В поезде такого ажиотажа, какой был во время войны, уже не было. Ехали мы не в общем, а в плацкартном вагоне. В Москве, где делали пересадку, на Казанском вокзале были установлены весы, и всех пассажиров, у кого были громоздкие вещи, заставляли взвешивать их. Из-за этого на перроне образовалась неразбериха и толкучка. С Ленинградского вокзала мы доехали до Бологого, с Бологого на пригородном поезде до станции Новое Рахино, а там через восемь километров добрались на вторые сутки и до Старого Рахино.
Встреча после семи лет разлуки с бабушкой и другими родственниками была очень теплой и радостной, со слезами на глазах. Нас обнимали, целовали, смеялись и плакали одновременно.
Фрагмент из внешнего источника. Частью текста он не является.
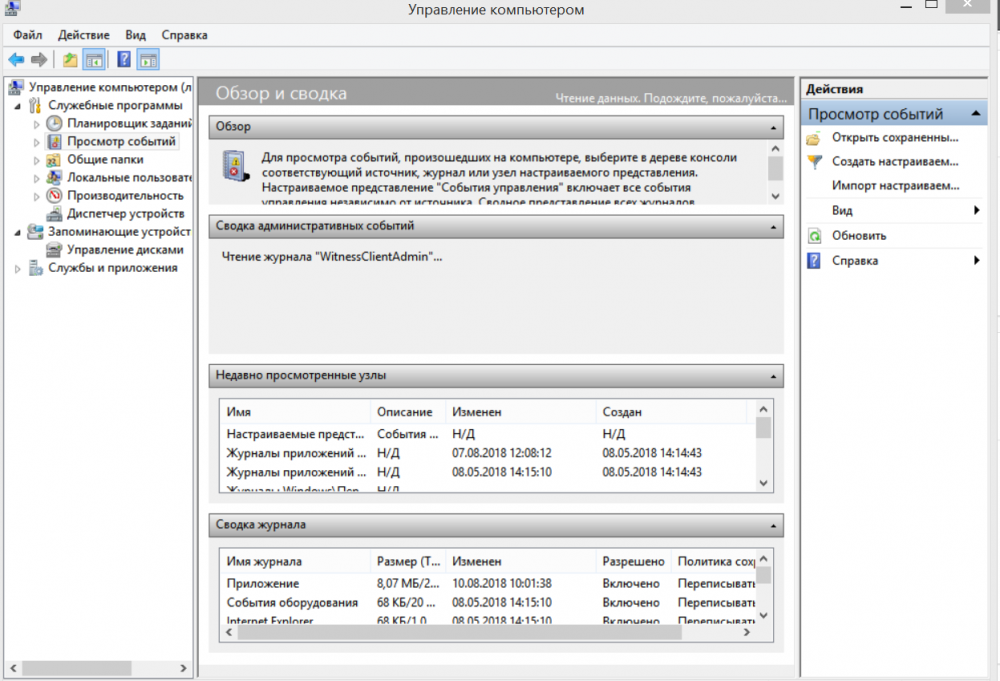
Task: Select the Приложение row in log summary
Action: 263,583
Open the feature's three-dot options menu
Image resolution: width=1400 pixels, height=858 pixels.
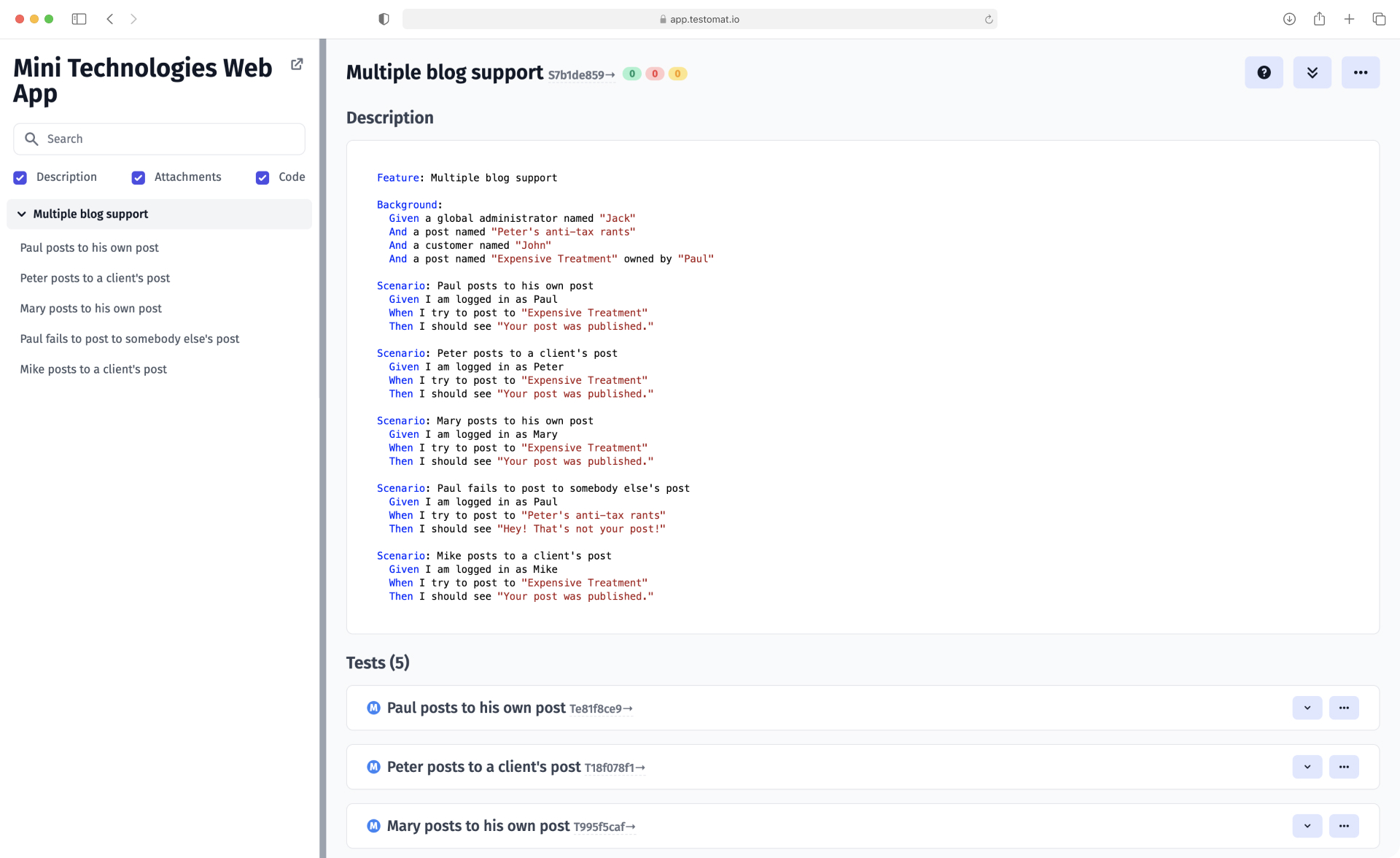pyautogui.click(x=1361, y=72)
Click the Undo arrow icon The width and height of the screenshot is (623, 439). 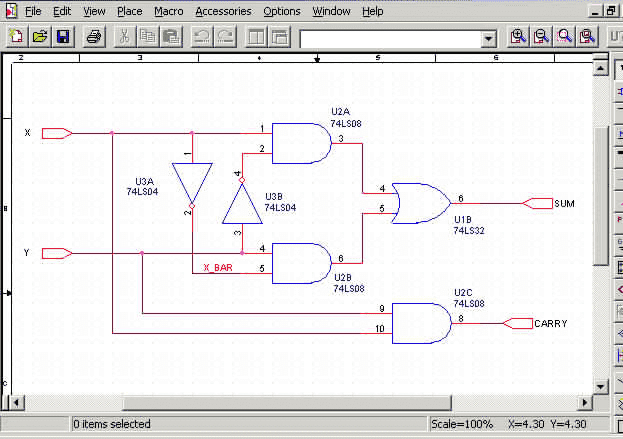tap(201, 37)
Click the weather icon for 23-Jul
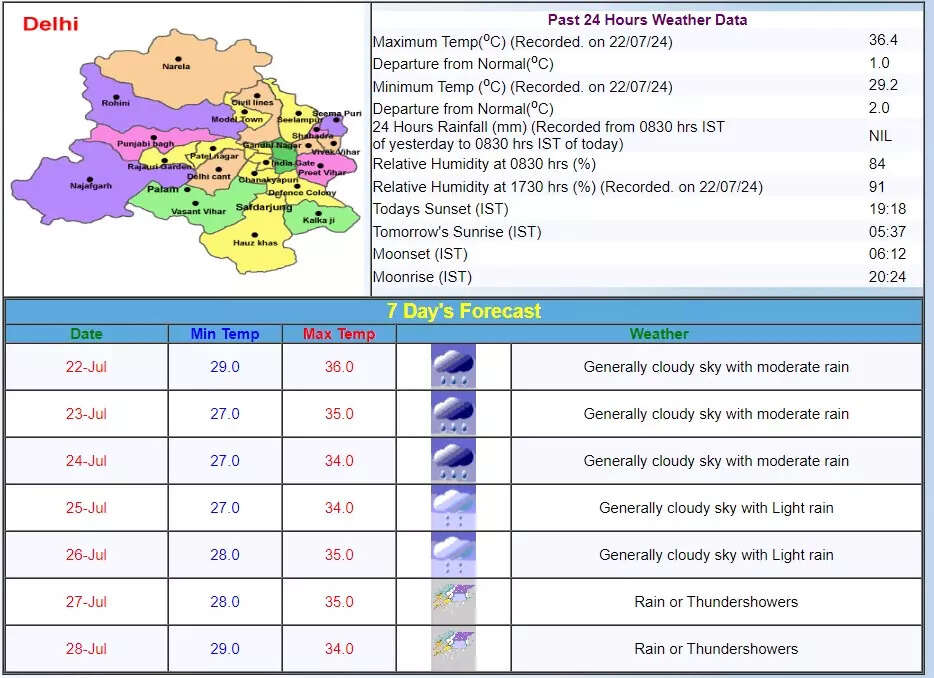Image resolution: width=934 pixels, height=678 pixels. coord(453,414)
Помню, бабушка обнимала меня, плакала, гладила по голове и приговаривала: «Бедные мои сиротинушки, слава богу, вы живы остались».
За время войны бабушкин дом не пострадал. Каким я его помню до войны, таким он и остался. Фронт проходил от этих мест совсем рядом. В бабушкином доме был штаб какой-то воинской части, и говорили местные жители, что в этом штабе бывал К. Е. Ворошилов.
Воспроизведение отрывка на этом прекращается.